Cooper indicated that the outlook for healthy injections was in place and said, "I don't think we will have the containment issue with storage facilities we had last year. That should take some of the pressure off the front end of the market, and I think we'll have a robust injection season since the injections will not be up against storage limitations."
Cooper offered the caveat that weather conditions can always be a factor, and "weather has been pretty bullish, and if weather started to not be so bullish, I think you could see quite a bit lower prices. Mother Nature has been bullish, and I don't know if it is going to let up anytime soon. With that in mind it's tough to get really, really bearish. Don't try to fool Mother Nature."
Summer refill could indeed be a challenge. In its most recent long-term outlook the National Weather Service for June, July and August forecasts above-normal temperatures to encompass the western third of the nation along with Texas, and the Gulf Coast states from Louisiana to Florida. The remainder of the country is forecast to be normal.
According to Cooper, there is now more storage capacity available, more than 4 Tcf, and the gas will be available to inject. "I think we'll get back to last year's levels, and those are very high. There won't be the issues of where to put gas in late October or early November."
Cooper also noted that the price curve can also act as incentive to store gas. Should summer-winter price differentials become wide enough, it would encourage more gas to be put in storage and hedged with sales of winter futures contracts. "Right now I think the curve is a little too flat, and I don't think we'll see the contangos we have seen in years past." At Thursday's close the June-November differential stood at 35.4 cents, not an especially appealing margin with which to profitably buy and store gas for winter delivery.
In addition to this week's miss, many analysts last week also missed the mark. Bentek overestimated the withdrawal when it forecast a pull of 58 Bcf and the actual figure came out at a 45 Bcf decline. Those missing 13 Bcf might have shown up this week and Bentek said there was some "upside risk" to its number. It said its "sample is strong on injections but shoulder season always brings higher volatility in the market as storage facilities and particularly non-salt domes switch from withdrawal to injection mode."
Bentek had predicted a build in the East Region of 14 Bcf, a gain of 1 Bcf in the West Region and an injection of 24 Bcf in the Producing Region. The actual figures were a build in the East of 7 Bcf, the West was flat, and the Producing Region added 21 Bcf.
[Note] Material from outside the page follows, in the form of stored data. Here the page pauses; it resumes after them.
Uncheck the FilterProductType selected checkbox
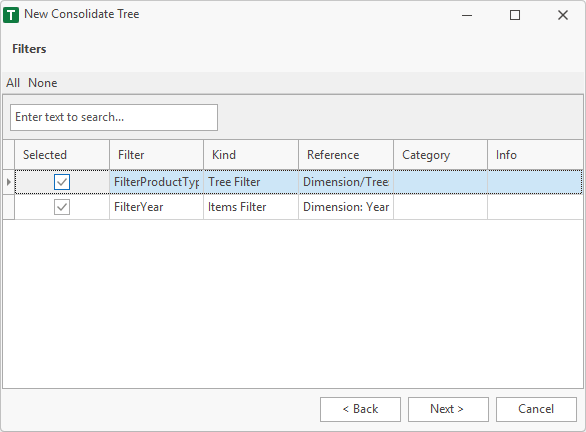This screenshot has height=432, width=586. point(62,182)
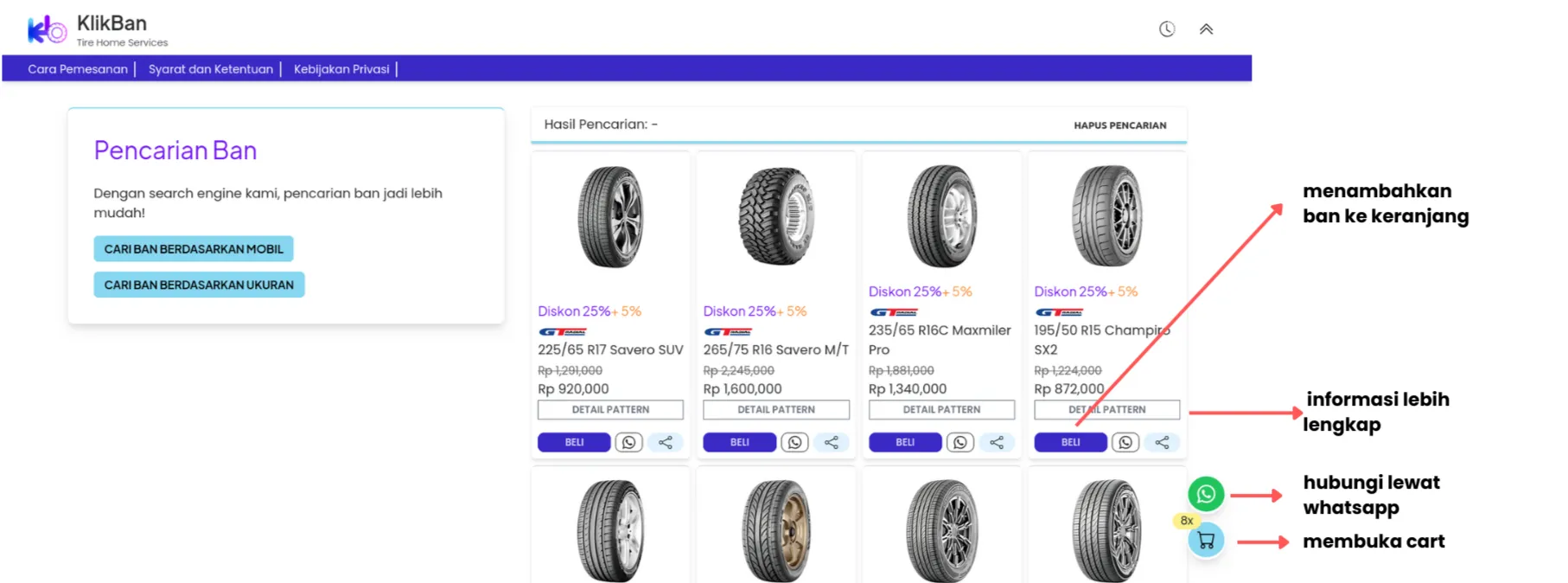Screen dimensions: 1568x583
Task: Open the Kebijakan Privasi link
Action: (341, 69)
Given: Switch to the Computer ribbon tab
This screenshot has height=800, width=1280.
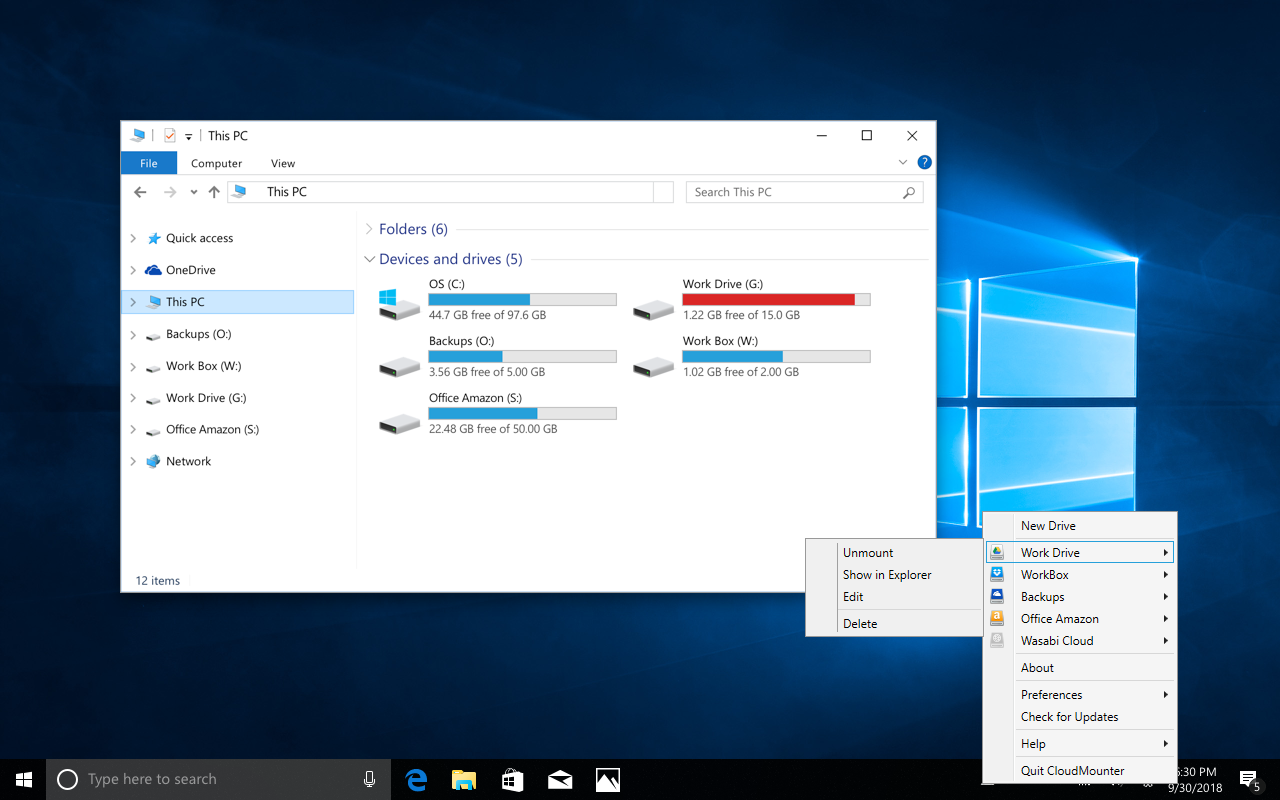Looking at the screenshot, I should [x=216, y=163].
Short-term traders often look at the release of the inventory figures as a prime trading opportunity rather than a chance to better ascertain underlying trends in supply and demand. The typical volatility connected with the release of the storage figure will often offer high-risk and high-return trading opportunities. Thursday's release of the data was little different, and one set of traders is looking for the chance to place well-positioned short trades.
Within the first five minutes of trading following the release of the EIA data May futures traded as high as $4.198. By 10:45 EDT May was at $4.220, up 7.9 cents from Wednesday's settlement.
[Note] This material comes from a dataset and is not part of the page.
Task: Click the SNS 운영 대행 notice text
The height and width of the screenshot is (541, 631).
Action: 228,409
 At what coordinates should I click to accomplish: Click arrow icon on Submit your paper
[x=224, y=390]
"As long as the market stays above $4 the large traders will just keep it moving sideways, but if it jumps higher, they will sell," said a New York floor trader after Wednesday's close. "Prices could move to the mid $4.20s and still be a place you would want to sell it."
When asked where the large traders might bail if prices started a concerted move higher, he said, "Probably if it breaks over the $4.29 to $4.33 area, there may be a change of opinion. That may scare them out of a position, but at some point they will look to regroup and sell."